---------- Information given

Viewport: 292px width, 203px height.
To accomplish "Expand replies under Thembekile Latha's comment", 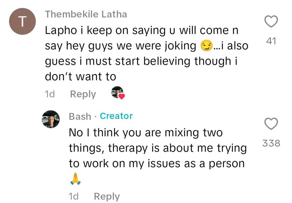I will point(83,94).
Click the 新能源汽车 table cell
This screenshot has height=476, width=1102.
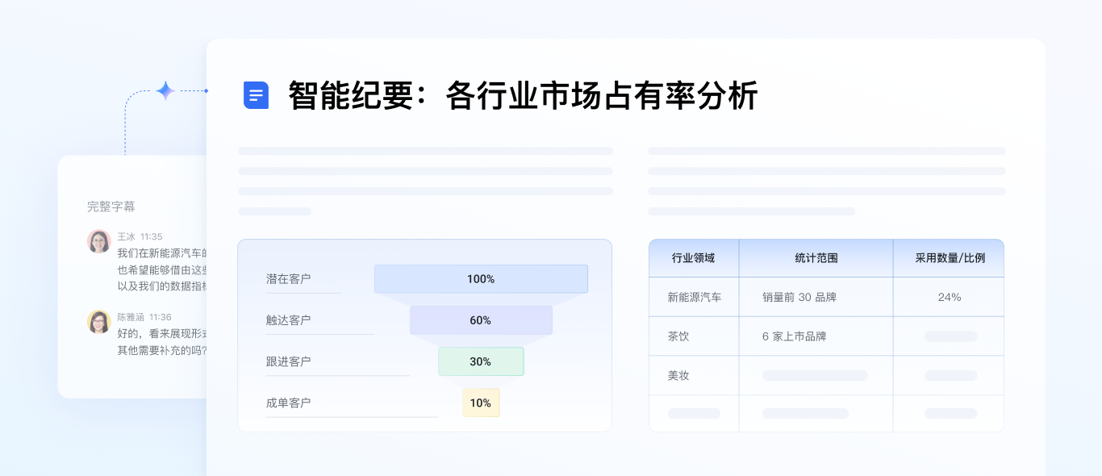tap(695, 297)
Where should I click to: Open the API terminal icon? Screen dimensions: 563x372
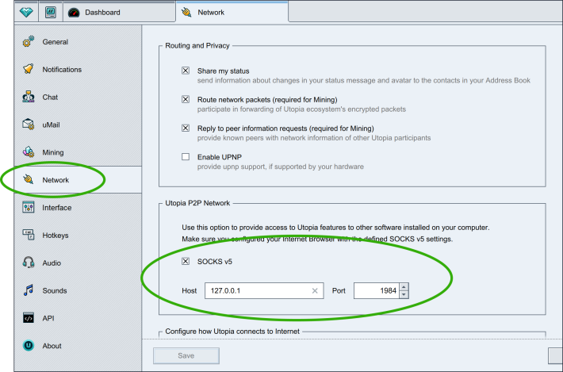tap(28, 318)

--------------------

* About this task: Leaving out every picture, transcribe exactly the lines from the line that contains "This screenshot has height=476, width=1102." through the final line of the entries above.

* Response to the exercise:
This screenshot has height=476, width=1102.
tap(695, 297)
Where should I click to: Open the API terminal icon? Screen dimensions: 563x372
tap(28, 318)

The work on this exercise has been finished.